Billy Talen comes from a Dutch Calvinist family in Michigan, the son of an agricultural banker. Early on, he acquired "a special antipathy for predestination," which he understands to mean that "a Republican CEO-type God will decide whether you're going to heaven." He says he was always rebellious, and as a teenager he began hitchhiking around the country to escape home. By the mid-1980s, well into his thirties, he finally settled down as an actor, writer, and producer in the San Francisco theater scene.
It was there that Talen met Sidney Lanier, an Episcopal minister whose own antics were dramatized in the play-turned-film The Night of the Iguana, by his cousin, Tennessee Williams. At the time, remembers Lanier, he was "mostly traveling in the opposite direction from the Church."
After seeing Talen perform, Lanier took him out to lunch and said, remembers Talen, "We need a new kind of American preacher." Lanier convinced him that in order to speak relevantly to American politics and society, one has to understand its religion.
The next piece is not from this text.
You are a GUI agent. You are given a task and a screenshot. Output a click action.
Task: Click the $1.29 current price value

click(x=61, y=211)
They watched sermons together and studied "existential Christianity," the historical Jesus, ancient Gnostics, and Continental philosophy. They learned the styles of televangelists like Billy Graham and Jimmy Swaggart. "Gradually I relaxed out of my fear of all things Christian," says Talen, "and started regarding it as a force." Over the course of years, they formed a close friendship, moved to New York, and, in the process, created a character.
Reverend Billy's debut came in the late 1990s with sermons in the Times Square Disney Store. Soon, he had an ad-hoc choir, a crusade against corporatizing culture, and a "theology": God is odd, an Unknown that appears precisely in the spaces where the predictability and packaging of big business is not. He called people to turn away from chain stores and toward each other, allowing themselves to see the miraculous "Godsightings" of ordinary life. Talen says he is not a Christian, but he came to look enough like one for theologian Walter Brueggemann to declare him a modern-day prophet in Sojourners.
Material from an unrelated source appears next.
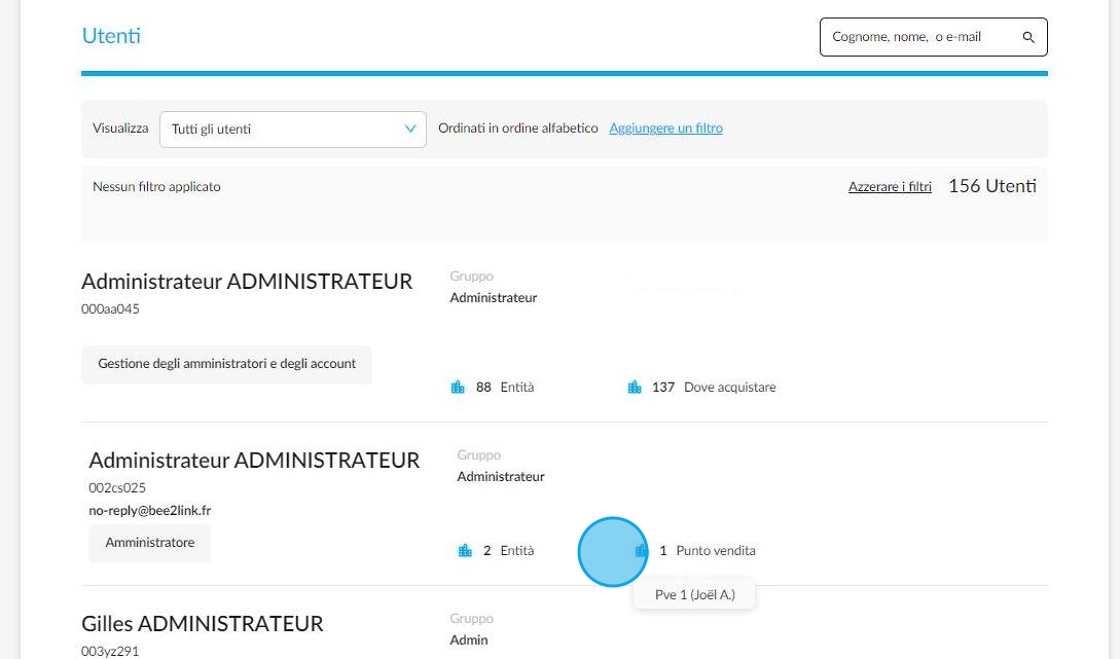The image size is (1120, 659).
Task: Click the search magnifier icon
Action: click(x=1028, y=37)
During the aftermath of the September 11, 2001 attack, Reverend Billy began to cross the line from performer to actual pastor. This happened not in an official sense -- "I think it would be a mistake for Reverend Billy to be ordained in organized religion," says Talen -- but through an organic process. While many turned to traditional religion in that period, those who felt outside of it gravitated to Billy. "People whose New York journey to spirituality had been irony, or the arts, or sex, or something, something after religion," says Talen, "they gathered with us after 9/11." Reverend Billy's church set up shop in the city's theaters, many of which had closed their doors in the wake of the disaster.
"There were a lot of people who were not religious, who didn't have a community per se, and didn't know how to heal," remembers Savitri Durkee. Many of the people who came were Gen-Xers who instinctively questioned authority. "Billy was perfect in that moment because he's a fake leader," Durkee says. "Because he's not a real leader, we can go for it. We can trust the situation somehow."
Durkee too became a leader in the community and sometimes even finds herself expected to play the role of the old-fashioned preacher's wife. "It's an incredibly demoralizing and demeaning position," she says. "I try to reject it as much as I can and insist on a different kind of collaborative presence." While the volunteer choir rehearses, Durkee is the one up front, orchestrating their movements, while Talen drifts in the back, checking that everyone is well and putting forth an occasional suggestion.
The community that has formed around Reverend Billy is a spiritual smorgasbord. Choir member Greg Ostrom regularly goes to Catholic mass and was a Christian Brother for twelve years. One of the choir's youngest members, Oliver Rizzi Carlson, grew up Catholic but now cites Neale Donald Walsch's Conversations with God books as a major influence. Will Tucker, a writer from Harlem who hosts a radio show for the mayoral campaign, was raised Unitarian Universalist and is now a Baha'i. He thinks of Talen's candidacy as part of the age of Baha'u'llah, a "cosmic domino effect" that began in 1863. Campaign manager Danny Valdez, on the other hand, says he has no religious background at all.